Interface element data
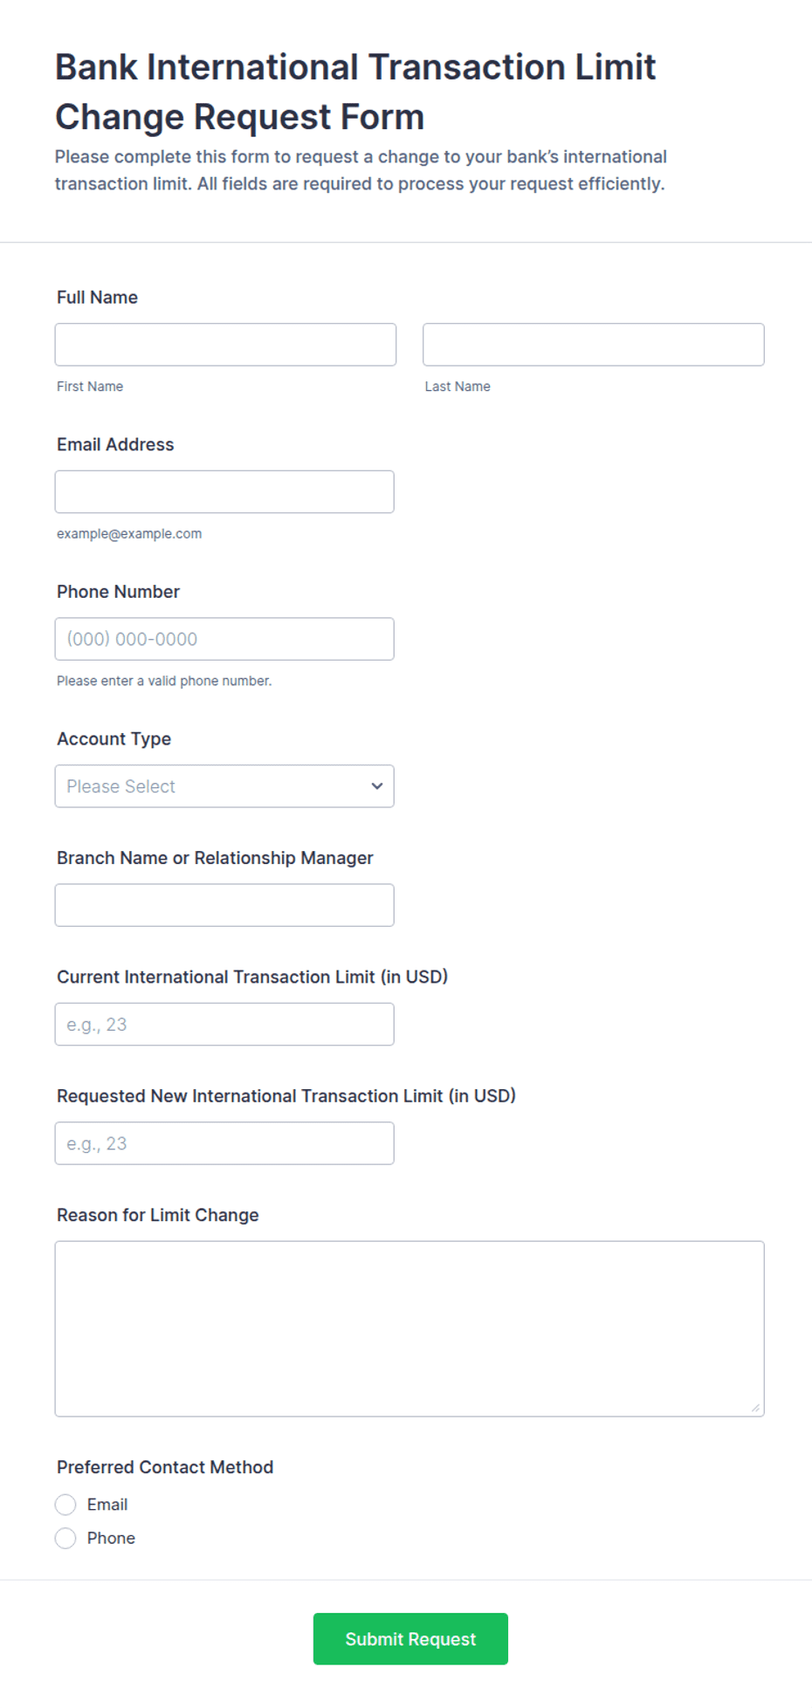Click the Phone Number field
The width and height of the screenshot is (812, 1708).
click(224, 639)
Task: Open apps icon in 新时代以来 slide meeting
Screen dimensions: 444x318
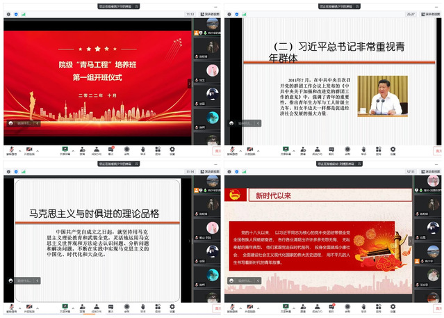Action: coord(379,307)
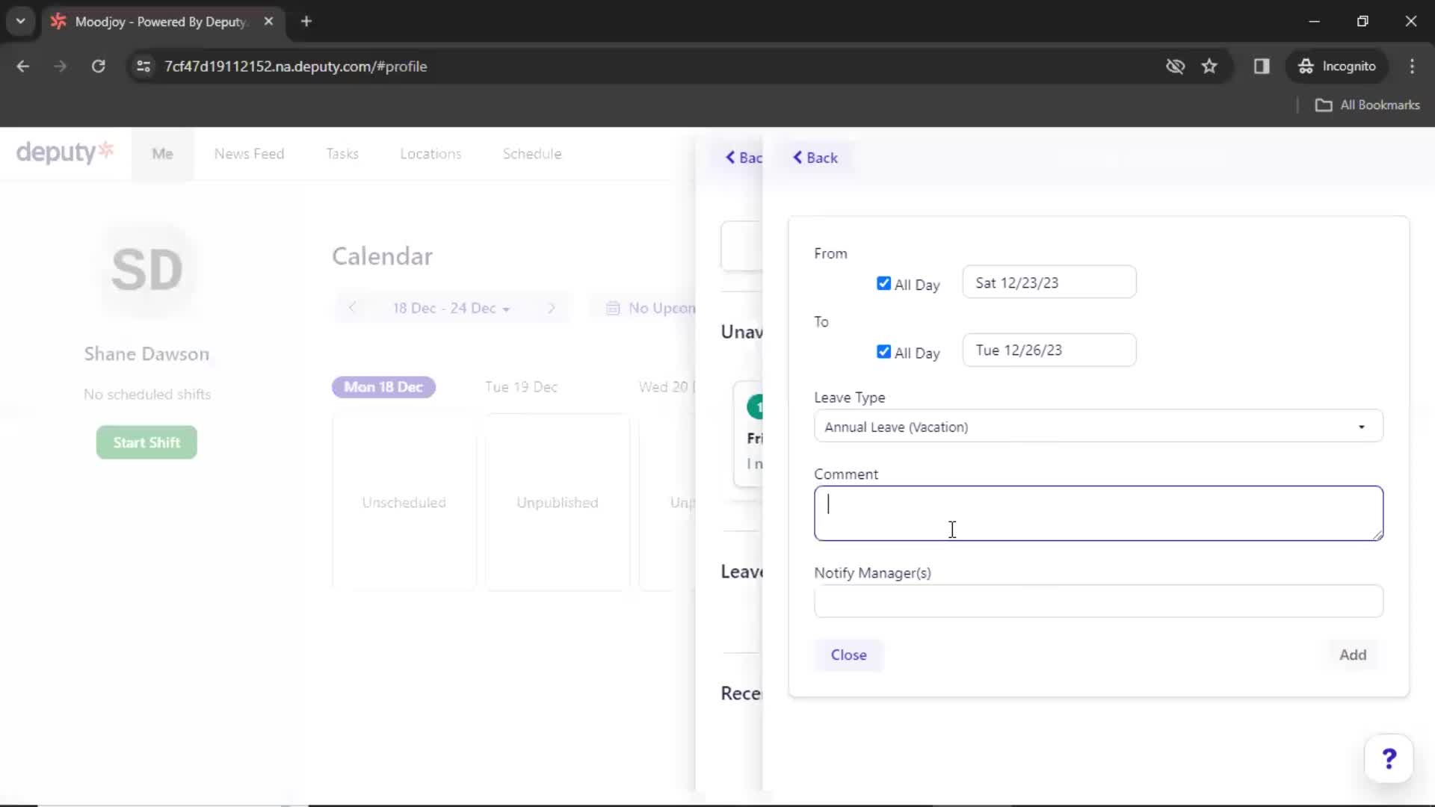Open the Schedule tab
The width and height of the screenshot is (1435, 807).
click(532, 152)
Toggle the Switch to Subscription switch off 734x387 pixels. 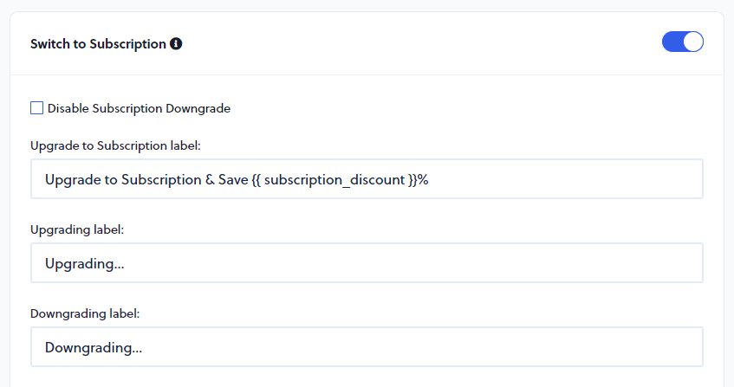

◆ TO DO ◆
Transcribe the lines of the data above word for word, leaving out the pictures.

◆ SOLUTION TO THE PROBLEM ◆
Click the Phone Number field
The width and height of the screenshot is (812, 1708).
click(224, 639)
Task: Open apps icon in 新时代以来 slide meeting
Screen dimensions: 444x318
Action: coord(379,307)
Open the Schedule tab
The width and height of the screenshot is (1435, 807).
click(532, 152)
Toggle the Switch to Subscription switch off 734x387 pixels. 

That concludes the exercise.